While studying for exam I encountered this problem: $\int_{-\infty}^{\infty}{\frac{dx}{x^{2n}+1}}$=?
As a complex function it has $2n$ singularities : S=$ e^{\frac{\pi i(2k+1)}{2n}}|k\in \mathbb{N}, 0\leq k <2n-1 \brace$
$\int_{-\infty}^{\infty}{\frac{dx}{x^{2n}+1}}=\lim_{R\to \infty}\int_{-R}^{R}{\frac{dx}{x^{2n}+1}}$
so using residue theorem : $\int_{-R}^{R}{\frac{dx}{x^{2n}+1}} + \int_{C^{+}_{R}}{\frac{dz}{z^{2n}+1}} = 2\pi i\sum res(f,s_k)\space$ for $s_k \in S$ (for $s_k$ in top half plane).
It is easy to see that the second integral vanished as $R \to \infty$.
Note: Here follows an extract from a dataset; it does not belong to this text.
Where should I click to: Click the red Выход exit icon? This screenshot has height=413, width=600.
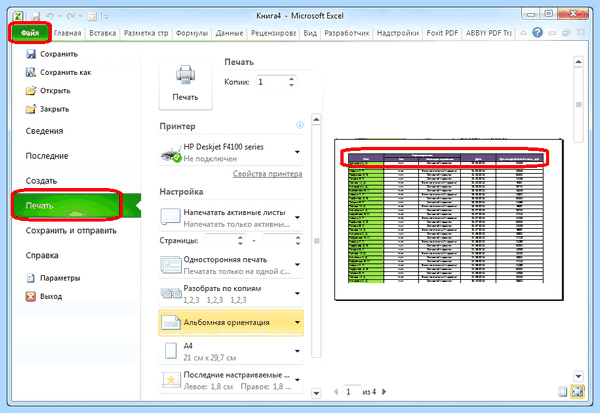pos(31,296)
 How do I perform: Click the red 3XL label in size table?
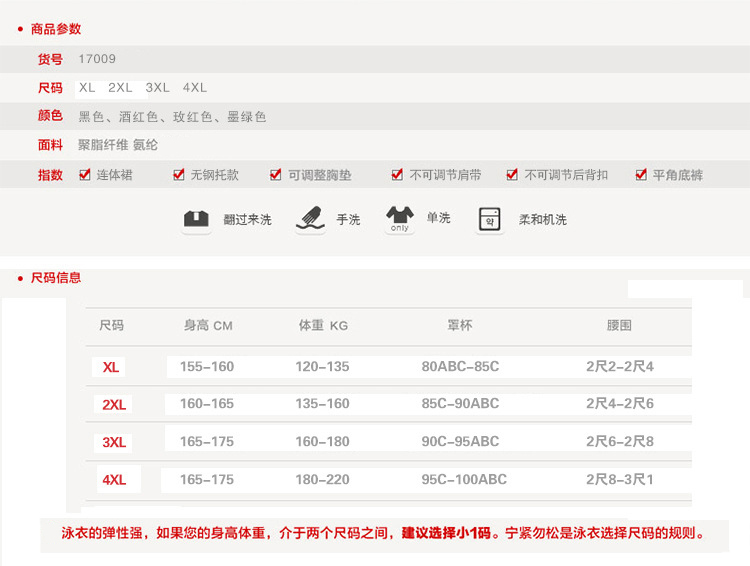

so: $\int_{-\infty}^{\infty}{\frac{dx}{x^{2n}+1}}= 2\pi i\sum res(f,s_k)\space$
but calculating $res(f,s_k$) seems complicated... each singularity is of order 1 to $res(f,s_k) = lim_{z\to s_k}\frac{(z-s_k)}{\Pi(z-s_j)}$
haven't got any further...
thanks